Во-первых, разница в возрасте. Когда тебе десять, а ему четыре, ничего вас не объединяет, кроме общей территории. Дедовский дом и большой двор вокруг этого дома принадлежал всем, но здесь и без малышей в любое время было чем заняться.
Жорку звали в компанию, когда играли в дочки-матери, и по сюжету требовался ребенок, которого нужно воспитывать и с которым можно нянчиться. Такое случалось нечасто, потому что в начале семидесятых Машка была окружена сплошь пацаньей публикой – одни братья – и девчачьи игры у них не приживались.
Машка в те времена смотрела на двоюродного брата Жорку, как на какого-нибудь муравья или жука – с высоты своих лет. Он был, конечно, затейливой штучкой, отличался от других братьев серьезностью лица и строгостью нрава, порой говорил такие вещи, которые и взрослому помыслить непросто, но был слишком мал, слишком хрупок, слишком невинно-голубоглаз. Ни к чему его не приспособишь, ни для чего он не годен: ни для катания на плотах по заросшему осокой пруду, ни для больших пряток на просторной территории ветлечебницы, граничившей с домом бабушки, не говоря уже об освоении запредельных территорий, на которые и самой Машке соваться было запрещено.

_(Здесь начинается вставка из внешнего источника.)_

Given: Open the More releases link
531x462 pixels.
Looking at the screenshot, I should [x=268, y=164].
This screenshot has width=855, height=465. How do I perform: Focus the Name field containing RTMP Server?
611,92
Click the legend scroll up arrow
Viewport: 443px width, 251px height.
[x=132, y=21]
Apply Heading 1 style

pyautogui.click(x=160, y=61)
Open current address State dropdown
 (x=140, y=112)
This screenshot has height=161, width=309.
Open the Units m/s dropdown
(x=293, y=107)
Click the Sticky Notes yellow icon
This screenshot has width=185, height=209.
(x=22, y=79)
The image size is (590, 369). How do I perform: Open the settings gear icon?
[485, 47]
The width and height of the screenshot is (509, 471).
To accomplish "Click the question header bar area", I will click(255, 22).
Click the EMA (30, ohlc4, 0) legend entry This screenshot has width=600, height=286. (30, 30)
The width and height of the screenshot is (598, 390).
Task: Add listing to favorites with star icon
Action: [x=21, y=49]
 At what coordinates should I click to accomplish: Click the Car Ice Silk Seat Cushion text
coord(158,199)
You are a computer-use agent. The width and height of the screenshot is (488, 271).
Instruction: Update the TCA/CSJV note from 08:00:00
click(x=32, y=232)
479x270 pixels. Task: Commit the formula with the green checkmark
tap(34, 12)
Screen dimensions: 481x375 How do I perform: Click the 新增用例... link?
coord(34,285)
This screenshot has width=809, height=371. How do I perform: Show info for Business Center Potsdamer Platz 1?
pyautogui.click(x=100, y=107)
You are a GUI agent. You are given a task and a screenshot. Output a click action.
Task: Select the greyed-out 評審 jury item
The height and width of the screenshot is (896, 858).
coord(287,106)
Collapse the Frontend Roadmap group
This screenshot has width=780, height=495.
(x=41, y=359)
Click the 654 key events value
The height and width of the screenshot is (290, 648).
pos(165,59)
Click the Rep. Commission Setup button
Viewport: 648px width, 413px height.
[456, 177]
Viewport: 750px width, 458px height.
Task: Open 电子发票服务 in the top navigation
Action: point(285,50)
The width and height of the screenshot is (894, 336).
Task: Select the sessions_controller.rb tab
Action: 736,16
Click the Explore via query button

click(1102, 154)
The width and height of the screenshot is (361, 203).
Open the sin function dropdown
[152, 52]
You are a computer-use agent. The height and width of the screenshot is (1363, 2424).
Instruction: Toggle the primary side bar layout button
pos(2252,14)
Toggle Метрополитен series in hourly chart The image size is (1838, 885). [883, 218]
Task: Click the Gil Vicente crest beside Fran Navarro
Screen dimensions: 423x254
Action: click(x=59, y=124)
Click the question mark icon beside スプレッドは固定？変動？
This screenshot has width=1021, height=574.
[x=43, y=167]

В Машкиной памяти Жора надолго застрял в образе серьезного смуглолицего малыша, с всегда аккуратной стрижкой полубокс, ярко-красными, девчачьими губами и пронзительно – голубыми, внимательными глазами. Жорку привозили к бабушке на Алтай в начале июня и забирали в конце августа. За три месяца ребенок должен был, по мнению Жоркиной матери, загореть и набраться витаминов, чтобы без болезней пережить длинную, темную, холодную зиму в заполярном городе Воркута.
Пока Машка в компании другого двоюродного брата, восьмилетнего Сени, носилась по ближайшим окрестностям бабушкиного дома – за конюшней, в маленьком лесу, за огородом, вблизи пруда, год от года подрастающий, но все же маленький Жорка, занимался делом. Он лепил. Он мог часами напролет лепить из пластилина, отвлекаясь только на обед и послеполуденный чай с гренками.
Бабушка выделила Жорке под мастерскую старый кожаный диван, занимавший половину дощатой веранды. В комнатах дома лепить не запрещалось, но и не приветствовалось.